Il leasing di tipo “traslativo” in luogo dell’acquisto vero e proprio, ammette comunque l'applicazione dell'aliquota Iva al 4% sulla cessione dei veicoli destinati a soggetti disabili. Notoriamente la formula del leasing – cioè della locazione finanziaria – corre in aiuto delle persone per cui non fosse possibile sostenere la spesa di acquisto tutta in una volta. Ecco perché da parte dei contribuenti arrivano spesso e volentieri domande di chiarimento circa la possibilità di adottare l’agevolazione Iva anche a questa formula di finanziamento estremamente diffusa.

La stessa Agenzia delle Entrate nel giugno 2012, cogliendo l’occasione di un interpello, aveva fatto chiarezza sulla questione pubblicando una Risoluzione ad hoc (la numero 66/E/2012) dalla quale emergeva appunto un orientamento permissivo, che vede nei contratti di leasing di natura traslativa un presupposto all’agevolazione Iva valido tanto quanto l’acquisto.

Nell'interpello un contribuente chiedeva "chiarimenti in ordine alle modalità di applicazione dell’IVA con aliquota ridotta nella misura del 4 per cento ai contratti di locazione finanziaria di autoveicoli stipulati da soggetti disabili". Inoltre chiedeva di "conoscere se la documentazione necessaria per fruire dell’agevolazione in esame debba essere prodotta alla società di leasing all’atto di stipula del contratto di locazione finanziaria o al momento del riscatto".

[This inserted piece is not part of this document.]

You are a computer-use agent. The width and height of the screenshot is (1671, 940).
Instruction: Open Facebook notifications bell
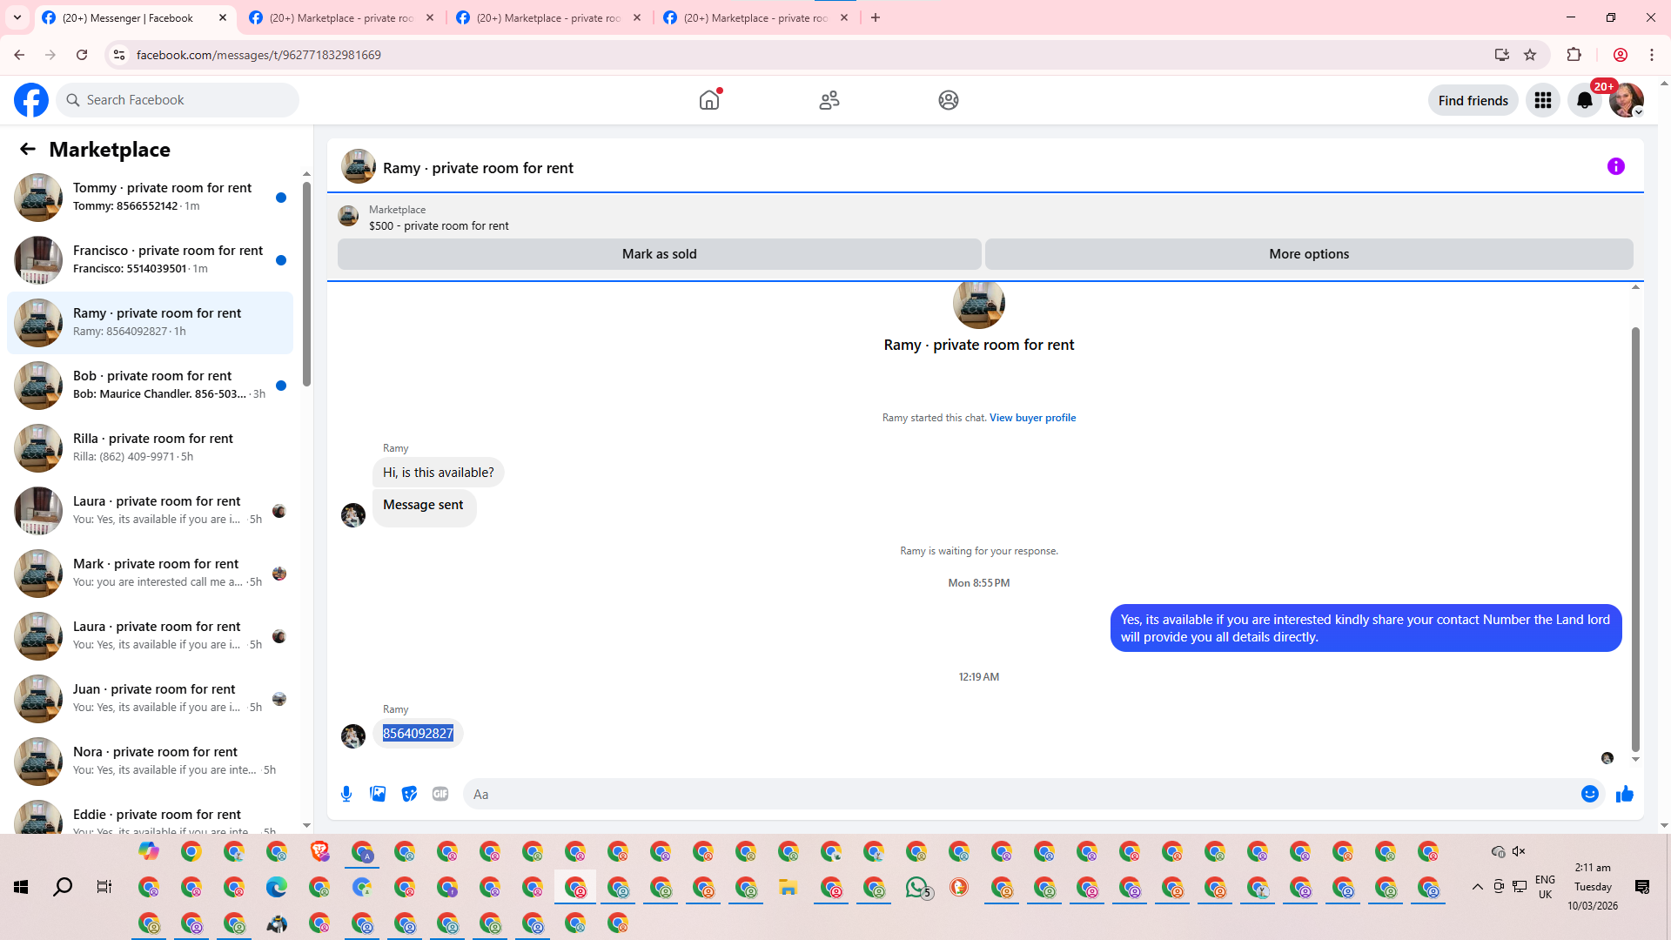point(1584,101)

L'Agenzia da par suo ricordava anzitutto le tipologie di veicoli soggetti ad IVA con aliquota agevolata al 4%, tra cui quelli "di cilindrata fino a 2000 centimetri cubici se con motore a benzina e a 2800 centimetri cubici se con motore diesel, anche prodotti in serie, adattati per la locomozione dei soggetti con ridotte o impedite capacità motorie permanenti, ceduti ai detti soggetti o ai familiari di cui essi sono fiscalmente a carico", come anche quelli "di cilindrata fino a 2000 centimetri cubici se con motore a benzina, e a 2800 centimetri cubici se con motore diesel, ceduti a soggetti non vedenti e a soggetti sordomuti, ovvero ai familiari di cui essi sono fiscalmente a carico".

Inoltre l'agevolazione, a decorrere dal gennaio 2001, è stata estesa anche ai "veicoli ceduti ai soggetti con handicap psichico o mentale di gravità tale da aver determinato il riconoscimento dell'indennità di accompagnamento e agli invalidi con grave limitazione della capacità di deambulazione o affetti da pluriamputazioni, a prescindere dall’adattamento del veicolo".

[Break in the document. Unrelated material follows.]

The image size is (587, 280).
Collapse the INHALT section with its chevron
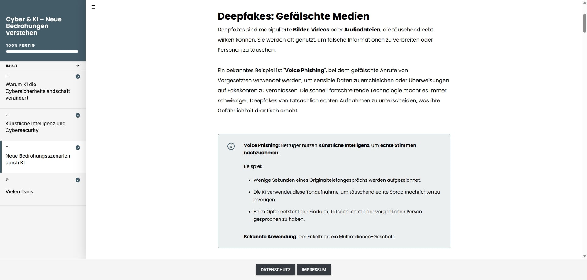pyautogui.click(x=78, y=66)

Arrivando quindi al nodo della questione, cioè la stipula di un contratto di locazione finanziaria in luogo dell'acquisto vero e proprio del veicolo, l’Agenzia, come accennato, riconosce l'ammissibilità dello sconto Iva solo in presenza di un leasing di natura “traslativa”, cioè a condizione che “dalle clausole contrattuali emerga la volontà delle parti di concretizzare il trasferimento della proprietà del veicolo locato a beneficio del soggetto utilizzatore, mediante il riscatto, alla fine della locazione”.

Questo perché il principio di fondo della norma resta quello di agevolare l’acquisto in sé, non specificando poi come tale acquisto debba avvenire. Di conseguenza, anche la formula contrattuale del leasing traslativo, che non concretizza l’acquisto del veicolo nell’immediato, ma ne presuppone la futura finalizzazione, aderisce a questo principio normativo. Di qui la naturale applicabilità del beneficio Iva.

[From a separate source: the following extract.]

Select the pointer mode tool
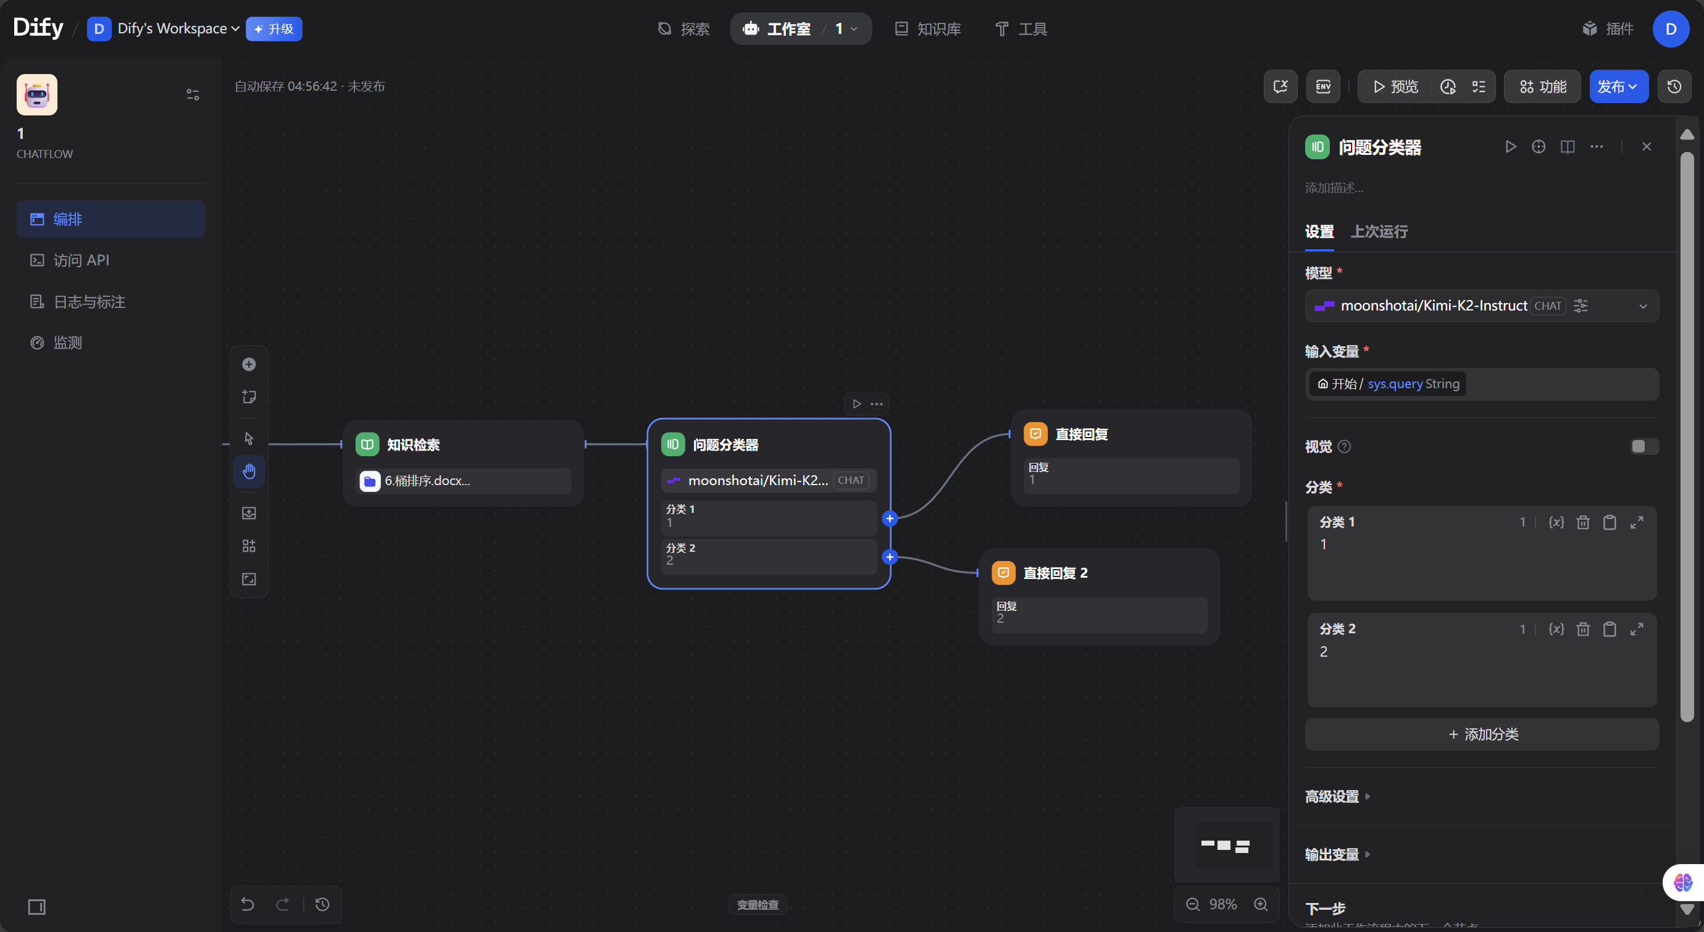This screenshot has height=932, width=1704. 249,438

Ciò non toglie che “all’atto della stipula del contratto di leasing” debbano sussistere “le altre condizioni richieste dalla legge, quali, ad esempio, l’annotazione sulla carta di circolazione degli eventuali adattamenti del veicolo”; inoltre, in sede di stipula del contratto, il beneficiario dovrà produrre alla società di leasing la documentazione prevista, e la società stessa dovrà provvedere a comunicare all’ufficio dell’Agenzia i dati identificativi dell’operazione.